The three kittens that remain are healthy, squawking, roly-poly beasts of love. They’re eyes should open this weekend and then they’ll become trouble. Precious, darling trouble. They’re starting to get mobile and it’s remarkable how strong they are. I watch them scuffle with each other already and sometimes I help them find their way to nurse and the others will kick at my hand and push with surprising force against my fingers.
It’s been fun to watch a mammal transition into motherhood. Sugar Baby operates fully on instinct. She had no midwife. She didn’t read ten books on what to expect while pregnant and get a ton of (unwanted?) advice from all the women in her life (and total strangers at the grocery store).
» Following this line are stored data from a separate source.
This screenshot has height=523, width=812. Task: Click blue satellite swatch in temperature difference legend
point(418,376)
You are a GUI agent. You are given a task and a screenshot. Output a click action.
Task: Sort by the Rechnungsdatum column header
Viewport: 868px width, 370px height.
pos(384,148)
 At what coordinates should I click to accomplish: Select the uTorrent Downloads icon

It’s amazing to me that she gave birth to these guys on her own, chewed through their umbilical cords, consumed her own placenta for what would have been a huge energy boost for her post-delivery (most animals consume their afterbirth), behaves in a protective manner and guards over them fiercely, slips away once they have fallen asleep to go for a quick hunt or bathroom break, cleans up after them (the kitten nest is totally clean, no urine, no poops, she cleans their bottoms as they “go” with her sandpaper tongue)…it’s remarkable to watch her instincts in full bloom. As these babes become mobile it will be interesting to see how she changes the way she cares for them and monitors them.
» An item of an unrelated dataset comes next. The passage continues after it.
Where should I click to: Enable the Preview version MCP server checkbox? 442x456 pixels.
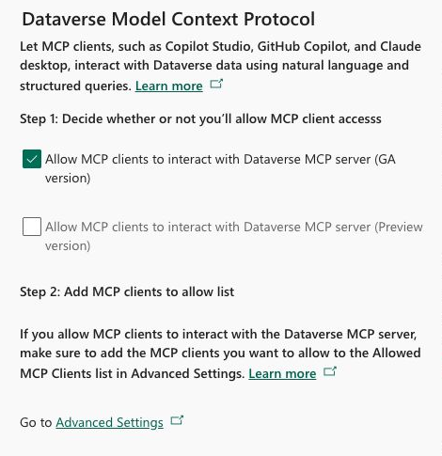point(32,226)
Watching her do this motherhood thing has me wondering if women have these same kinds parental instincts? How many of our parenting habits stem from reading informational books before we give birth, how many stem directly from our instincts? When did we stop wandering off into the forest to give birth by ourselves, like a cow dropping her calf in a string of aspen on a mountain slope? I’m not a mother. I don’t know how these things work. I just hear moms go on and on about how you haven’t loved until you’ve loved the child you give birth to. How much of that love and care is purely instinctual, hormonal, written into female DNA so that there’s hardly any way to undo how we care for our offspring. Plenty of you are mothers (and fathers). Tell me about it? Did you feel any degree of instinctual override when your babies came into the world?
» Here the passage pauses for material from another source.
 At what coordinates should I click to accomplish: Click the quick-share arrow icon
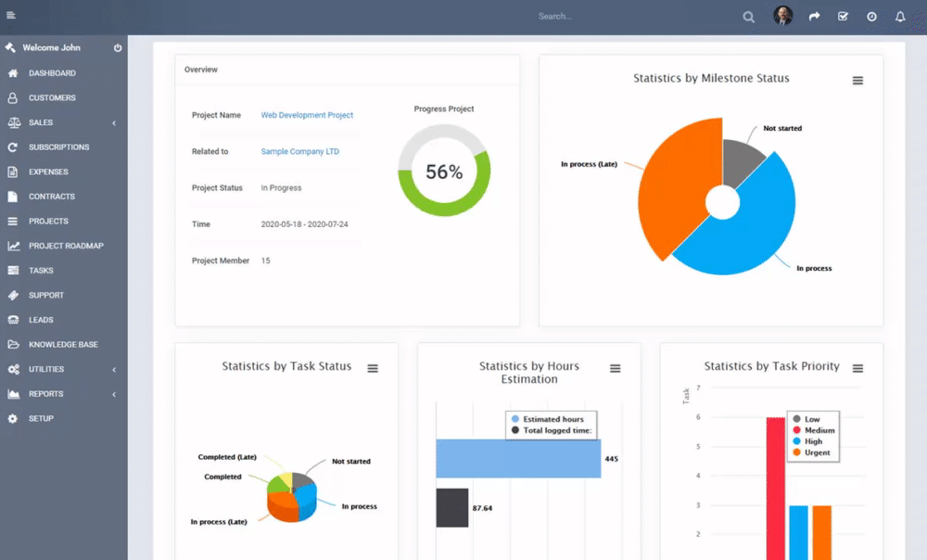(x=814, y=16)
We’ll keep one of these kittens (the pinto manx). The tabby manx is going to friends of ours in Boise. The long-tail pinto was claimed by a neighbor. And that’s that! I tell Robert every day that I want to keep them all, but I know I can’t. Fortunately, we have a tsunami of critters arriving here over the next few weeks. Tomorrow we’ll pick up our ducklings from the post office. Then our chicks will arrive. Then our turkey-babies will arrive. And then, we’ll pick up our bees.
A lifelong dream of mine!
Pinch me. Is all of this real? Every single day Robbie walks into my studio in the afternoon, runs his fingers through his hair and simply states, “I’m just outside living the dream, living the dream.” We had our immediate neighbors over for an official we’re finally moved in dinner on Sunday and one of them asked me if I am happy here and I replied, “I am happier than I’ve been in a very long while.” And while I haven’t been unhappy, I feel like the cat who got the cream on a daily basis. And that is that.